News: Paratrooper competes in her first 10-miler
By Sgt. Devin James, 40th Public Affairs Detachment
FORT BRAGG, N.C. – More than 400 paratroopers from the 82nd Airborne Division at Fort Bragg tackled the All American Week 10-mile run May 21.
Every year, tens of thousands of paratroopers honor the long, prestigious history of the 82nd with All American Week, a week of team events, beginning with a four-mile division run, and followed with many sporting events, notably the 10-mile race.
The paratroopers ran in teams, some already having many 10-mile races under their belts while others using this opportunity to complete their first.

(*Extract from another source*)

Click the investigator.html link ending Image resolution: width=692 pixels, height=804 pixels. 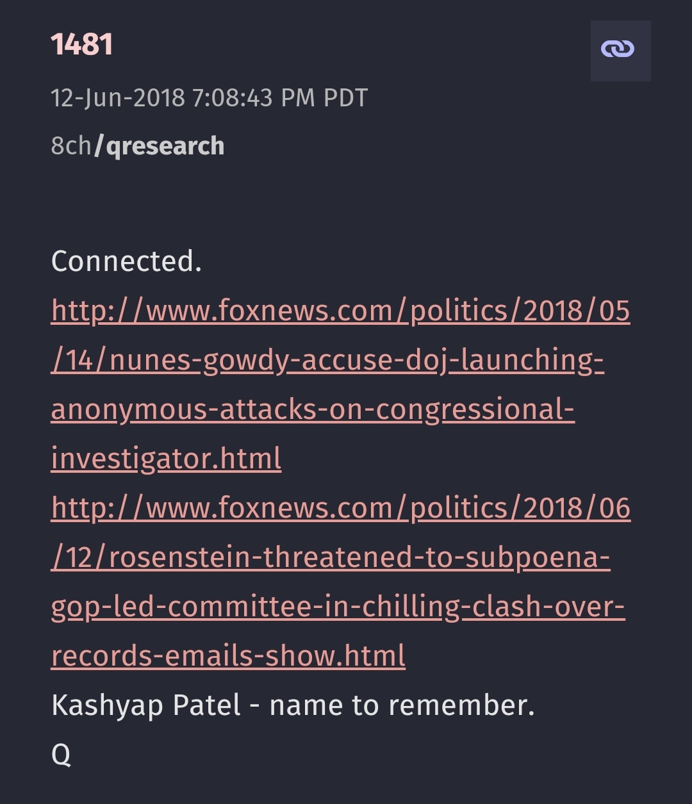(x=166, y=459)
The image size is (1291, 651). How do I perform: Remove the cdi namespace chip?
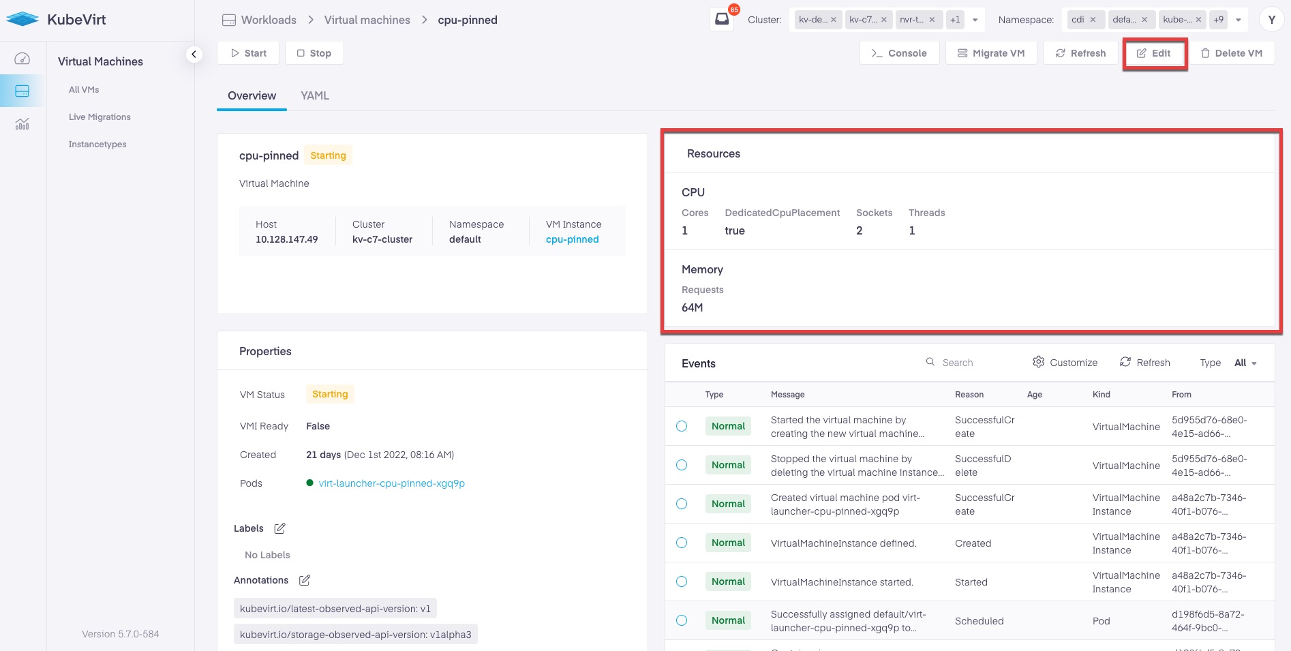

As the teams signed in, many began their pre-run stretches, hops, skips and warm-up runs, while others simply headed for the start line to stand and wait for the horn to blow and the race to begin.

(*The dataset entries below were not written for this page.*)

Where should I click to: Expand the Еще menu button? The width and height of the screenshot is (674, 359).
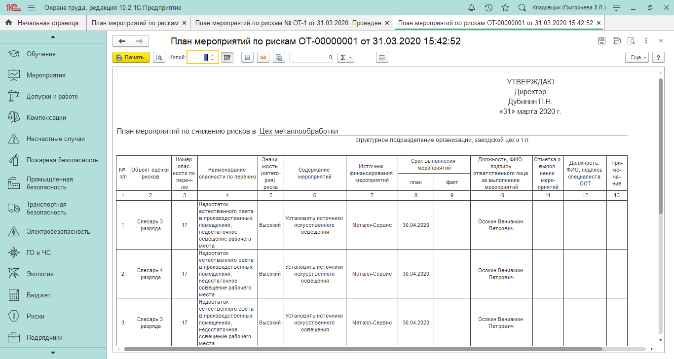(x=637, y=58)
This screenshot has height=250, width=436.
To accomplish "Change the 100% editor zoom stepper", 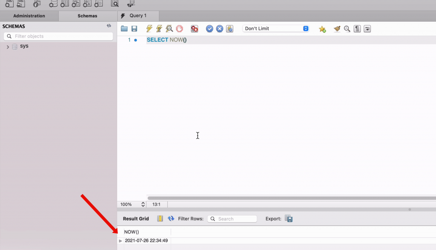I will 143,204.
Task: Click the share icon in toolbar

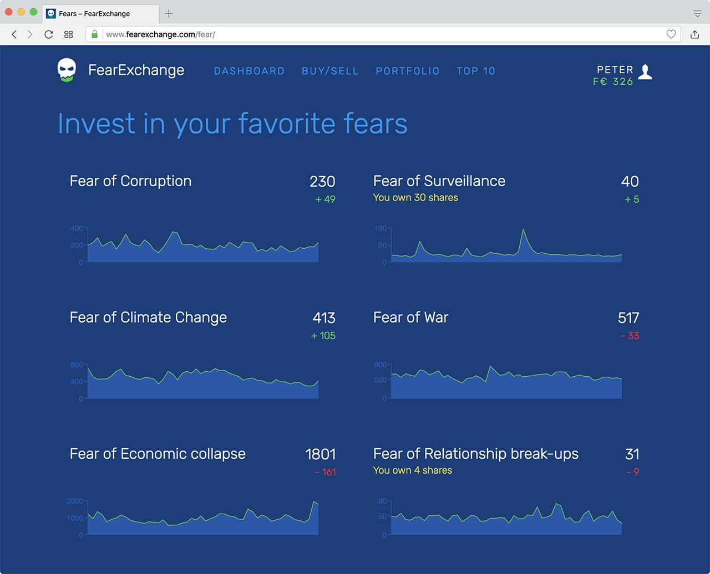Action: point(694,34)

“If I can do it, so can they,” said Sgt. Angel Bloodworth, the noncommissioned officer in charge of tech supply for 1st Battalion 82nd Division’s Combat Aviation Brigade, from Warner Robbins, Ga.

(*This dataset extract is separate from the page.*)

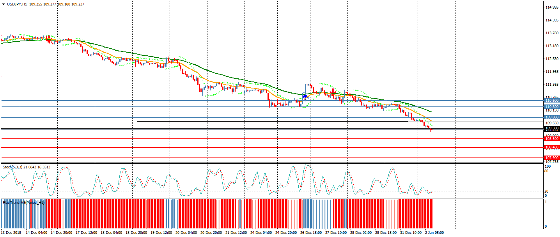This screenshot has height=237, width=560.
Task: Select the 110.600 blue price label
Action: point(552,101)
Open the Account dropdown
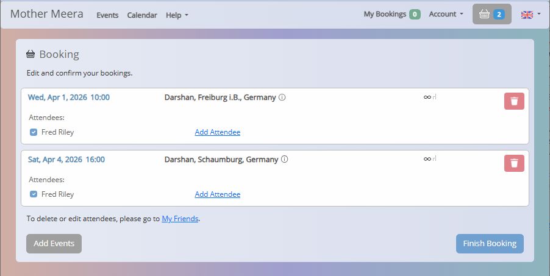The image size is (550, 276). click(446, 14)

Bloodworth was the only female competing for her team at the race. She said she hopes to motivate others to step up and challenge themselves.
The paratroopers showed tremendous support for one another, yelling out encouraging words to their teammates and fellow paratroopers as they ran by.
“Sgt. Bloodworth ran with consistency and was always motivating the people around her,” said Chief Warrant Officer 2 James C. Smith, team captain for the 1st Battalion 82nd Division’s Combat Aviation Brigade 10-miler team.
Training for an event like a 10-mile run isn’t easy for everyone, said Smith.
“We all had different work schedules, work requirements and unit requirements that had to be met before training for the race,” he added.
The 10-mile race took Bloodworth and the more than 400 competing Paratroopers five miles out from Pike Field to Vass Road, turning around and heading back the opposite direction for the final half of the race.
Keeping the pace you set for yourself is one of the difficulties when running a 10-mile race, said Bloodworth. She ran the same route once prior to the actual race and got a feel for what she needed to do to push for a faster time.
Bloodworth said for the two and a half weeks prior to the 10-mile race, her team ran three to four miles on Mondays, six miles on Tuesdays, three to four miles on Wednesdays, eight miles on Thursdays, and their regular company runs on Fridays. Their commitment extended into their personal time as each team member reported training on Saturday’s.
“It amazed me to see how this team’s members worked around their individual schedules and found time to prepare for the race,” said Smith.
Running in a 10-mile race is a huge event for some, having never run more than six miles.
“It’s a commitment to step up to a 10-miler,” said Smith.
Bloodworth improved her run time from one hour, 28 minutes to one hour and 26 minutes within just a couple days time, showing her hard work continues to pay off as she continues toward her goal of one hour and 20 minutes.